The 2025 college football season was anything but ordinary, with several high-profile midseason firings. Coaching hot seats were hotter than ever, and Jon Sumrall’s name inevitably found its way into national conversations about coaching potential.
The Florida Gators ended up bringing in Sumrall from Tulane after former Ole Miss HC Lane Kiffin chose LSU over them.
Jon Sumrall Opens Up About Nearly Passing on Florida Head Coaching Job
Sumrall joined Josh Pate in the latest edition of the “Pate State Speaker Series” this week. Pate asked if he could have imagined himself in Florida at the time. Sumrall admitted the idea was “not very believable.”
“Right, wrong, or indifferent, I’ve been really fortunate to be in this position essentially every year as a head coach where your name’s brought up,” Sumrall said (0:35). “That means you have a good football team with a good staff and you’re winning, which is a positive.”
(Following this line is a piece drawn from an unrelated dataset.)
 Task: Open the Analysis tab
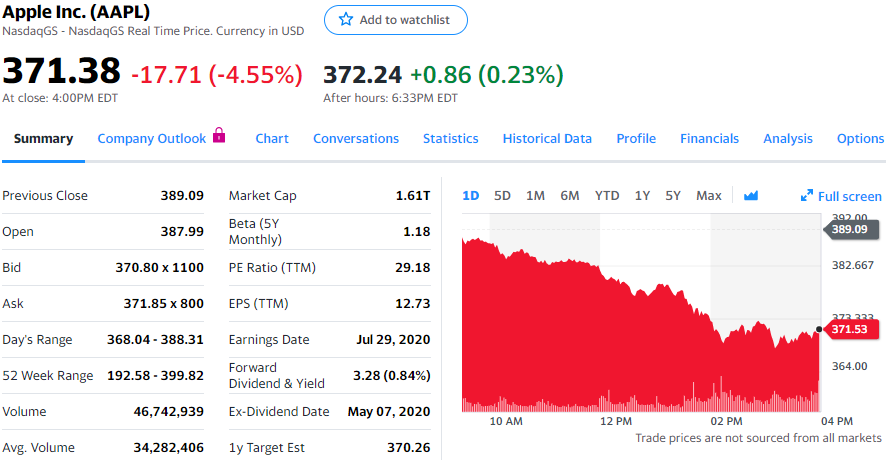pyautogui.click(x=788, y=139)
“I knew there would be opportunities… But I didn’t think Florida was maybe the right fit or the right timing, for whatever reason. As the process unfolded, the more that became clear to me what this thing looked like here, and what the fit looked like for me, it really became more transparent that this is where I felt led and where I felt like I fit the best.”
Sumrall received personal signs of support from program legends like Urban Meyer, Tim Tebow, and Steve Spurrier, who offered words of encouragement before he took the Florida job. That feedback helped him envision a fit not just for his career but also for his family.
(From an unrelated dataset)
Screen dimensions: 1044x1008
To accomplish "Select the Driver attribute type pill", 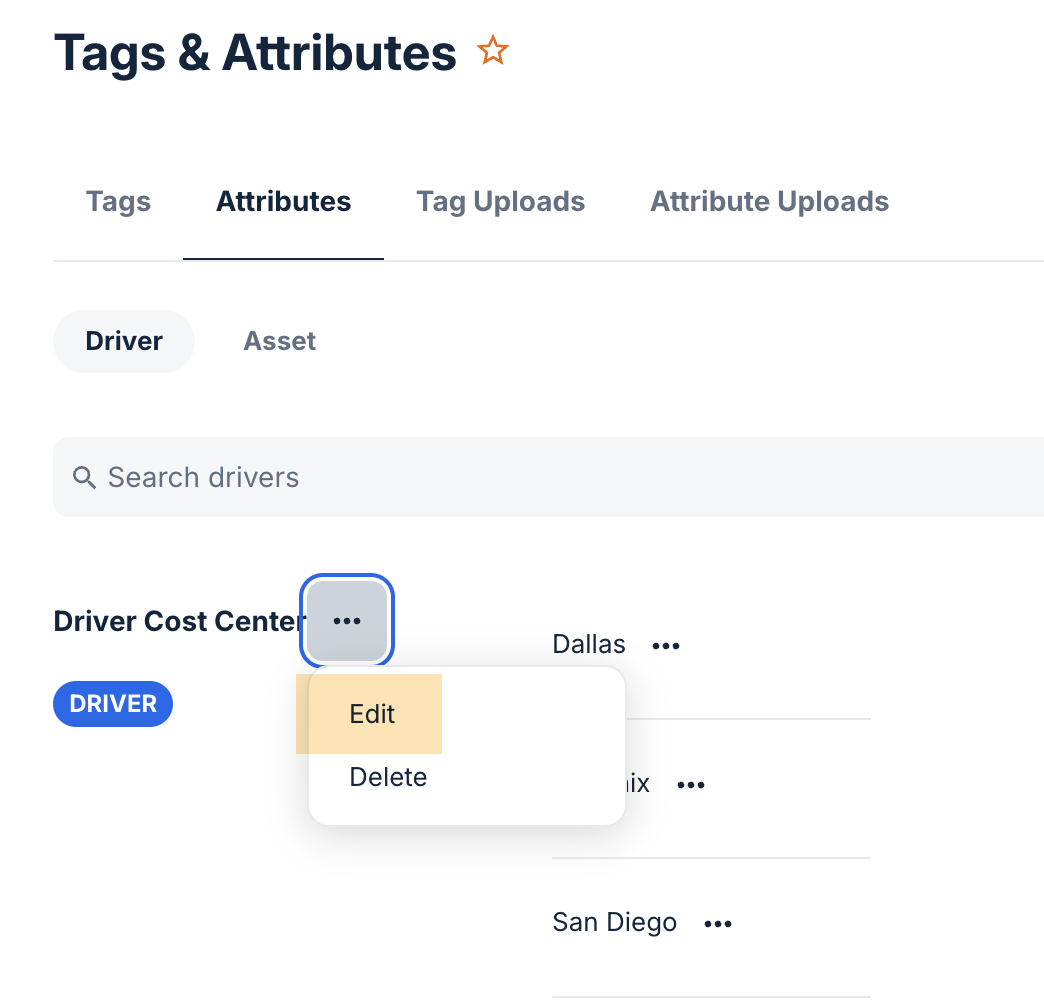I will [x=124, y=341].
Sumrall reportedly signed a six-year, $44.7 million deal with the Gators, including incentives, which averages $7.45 million annually. At the time, he was in his second season at Tulane, located in New Orleans, and Florida had just fired Napier, the former Louisiana coach.
Sumrall even once expressed skepticism about Florida’s interest in a coach with his background, as he said to J. D. Pickell in On3’s “The Hard Count” earlier in March.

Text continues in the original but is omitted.